Je hausse les épaules. Pas besoin de mentir. Il est temps que tout soit clair.

— Nos arrière-arrière-arrières grands-parents, du côté de maman, étaient des… marquis. Nous sommes les De Rosière.

— Oui, je l’ai vu sur les documents qu’ils m’ont fait signer, répond Sandra, les yeux brillants. Tu y crois, toi ? On les a même évoqués en cours d’histoire à l’école. Tu imagines ?

Notre famille, enfin, celle du côté de notre mère, élevait du bétail de race et fournissait des couvertures en laine fine aux familles royales.

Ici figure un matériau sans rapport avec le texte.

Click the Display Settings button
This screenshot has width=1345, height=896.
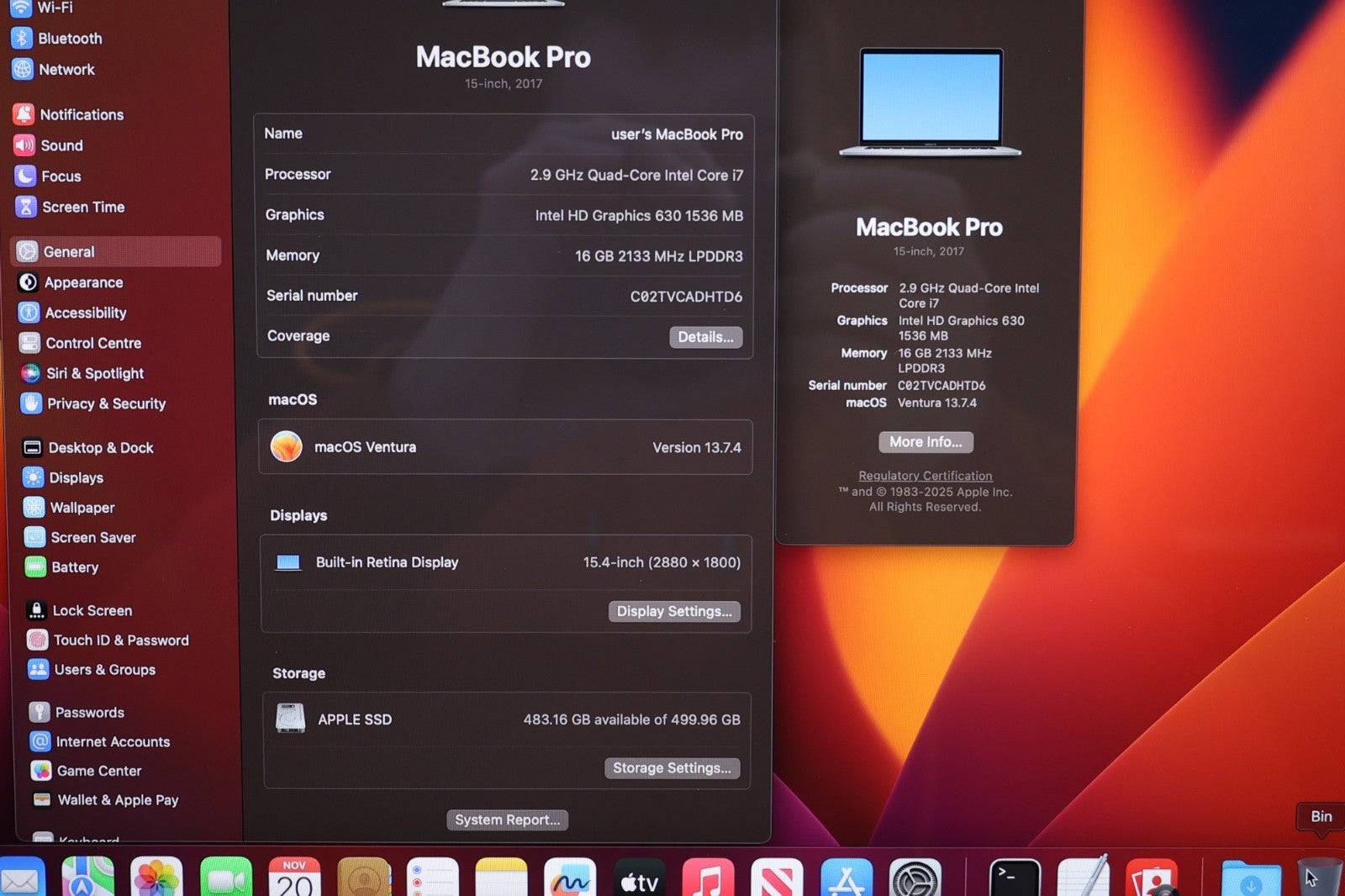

Au fil des ans, ils ont élargi leur clientèle aux familles fortunées sans titre, puis progressivement au reste du peuple. Ils ont diversifié leurs activités et commencé à produire de la literie de luxe pour les hôtels haut de gamme, les manoirs et les résidences privées. Par la suite, ils ont investi dans des entreprises en dehors de leur domaine d’origine. Ils ont ouvert des filatures de soie, des ateliers de tissage et de confection, et se sont lancés dans la production de tissus précieux pour la haute couture. Ils fournissaient également des accessoires de décoration intérieure, des tapisseries, et même des ameublements sur mesure. Au fil des décennies, ils ont acquis des parts dans des sociétés financières, des maisons de joaillerie, et des marques de luxe, étendant leur empire bien au-delà des frontières françaises.

— Les parents de maman l’ont reniée lorsqu’elle a épousé notre père, dis-je en grimaçant. Parce qu’il n’était pas assez digne pour leur fille. Il venait d’un milieu modeste, sans titre et sans fortune. Ils lui ont dit que si elle divorçait de lui, elle récupérerait leur part à eux de l’héritage familial. Le nom, les terres, la fortune… Mais elle n’a jamais cédé.

Je marque une pause.

— Lorsque je suis venue au monde, ils ont révisé leur testament. Ils m’ont tout légué, enfin à leurs petits-enfants, maman étant leur enfant unique. Ayant été déclarée morte, tout te revenait donc automatiquement. Une clause stipulait qu’on ne pouvait en hériter qu’à la majorité. Et te voilà, à dix-huit ans, héritière d’une fortune inestimable.

Sandra me fixe, interdite.

— Tu savais tout cela quand nous étions à l’orphelinat ?

Je secoue la tête.

— Non.

— Alors… comment l’as-tu appris ?

Je détourne légèrement le regard, une ombre passe dans mes yeux.

— Et bien, ma sœur, tu n’es pas la première à m’avoir retrouvée.